Os povos e indivíduos indígenas, suas culturas e modos de vida estão à altura de todos os outros em dignidade e valor

[Folha de S.Paulo] HÁ UM ano, no dia 13 de setembro de 2007, a Assembléia Geral da ONU adotou a Declaração sobre os Direitos dos Povos Indígenas, marcando o fim de anos de estudos e trabalhos conjuntos entre governos, povos indígenas e especialistas de todo o mundo.

Ao adotar a declaração, a mais importante instituição de sociedade organizada do mundo -as Nações Unidas- proclamou o que deveria ter sido afirmado há muito tempo, mas não era amplamente aceito: que os povos e indivíduos indígenas, suas culturas e modos de vida estão à altura de todos os outros em dignidade e valor.

A declaração não estabelece novos direitos exclusivos para os povos indígenas, mas simplesmente toma princípios básicos de direitos humanos, que são aplicáveis a todos, e os detalha dentro do contexto histórico, cultural, político e social específico dos povos indígenas.
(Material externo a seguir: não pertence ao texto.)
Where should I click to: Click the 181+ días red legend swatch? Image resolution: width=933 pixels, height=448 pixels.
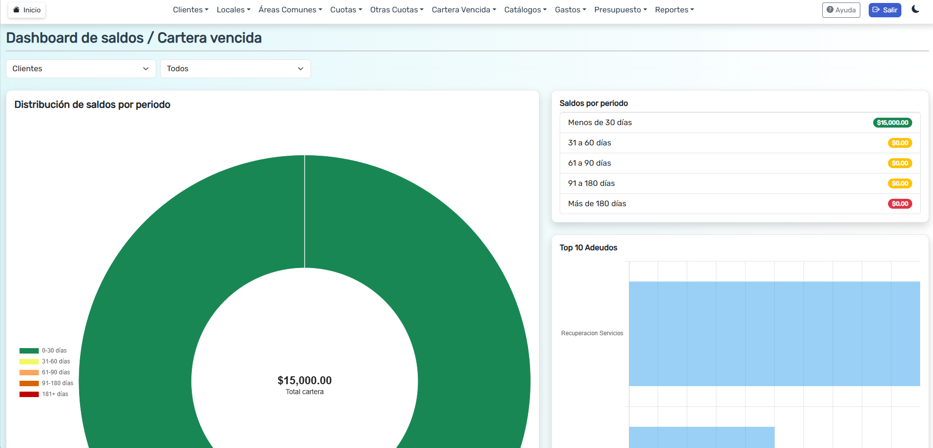(29, 394)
Ela visa superar a marginalização e a discriminação que os povos indígenas têm enfrentado em todo o mundo como resultado dos históricos processos de colonização, conquista e desapossamento.

A declaração é também um lembrete de que a opressão contra os povos indígenas infelizmente persiste até hoje e convoca os governos e a comunidade internacional a colocar um fim nessa opressão e a adotar medidas afirmativas para implementar os direitos humanos que têm sido negados aos povos indígenas. O Brasil é um dos 143 países cujos governos votaram pela adoção da declaração na Assembléia Geral da ONU, integrando um consenso global que tem sido construído ao longo dos anos. Apenas os governos de quatro países votaram contra a declaração e 11 se abstiveram.

É importante observar que cada um dos países que votaram contra a declaração -Austrália, Canadá, Estados Unidos e Nova Zelândia- explicou seu voto à Assembléia Geral, expressando apoio aos princípios fundamentais da declaração, mas apontando apenas para algumas disposições que eram vistas como problemáticas ou para imperfeições no processo que levou à adoção da declaração.

Muitos dos Estados que se abstiveram deram explicações semelhantes.

Nenhum governo manifestou oposição aos aspectos essenciais da declaração nem a enxergou como em conflito com suas Constituições ou sistemas políticos. Pelo contrário, a visão predominante, expressa pelos governos de todo o mundo ao votar a favor da declaração, foi a de que ela fortaleceria a construção de sociedades democráticas e de unidade nacional, com base no respeito à diversidade. A declaração avança um modelo de inclusão dos povos indígenas com o tecido social maior dos Estados que respeita padrões culturais distintos, sistemas de autoridade e formas de ocupação de terras tradicionais.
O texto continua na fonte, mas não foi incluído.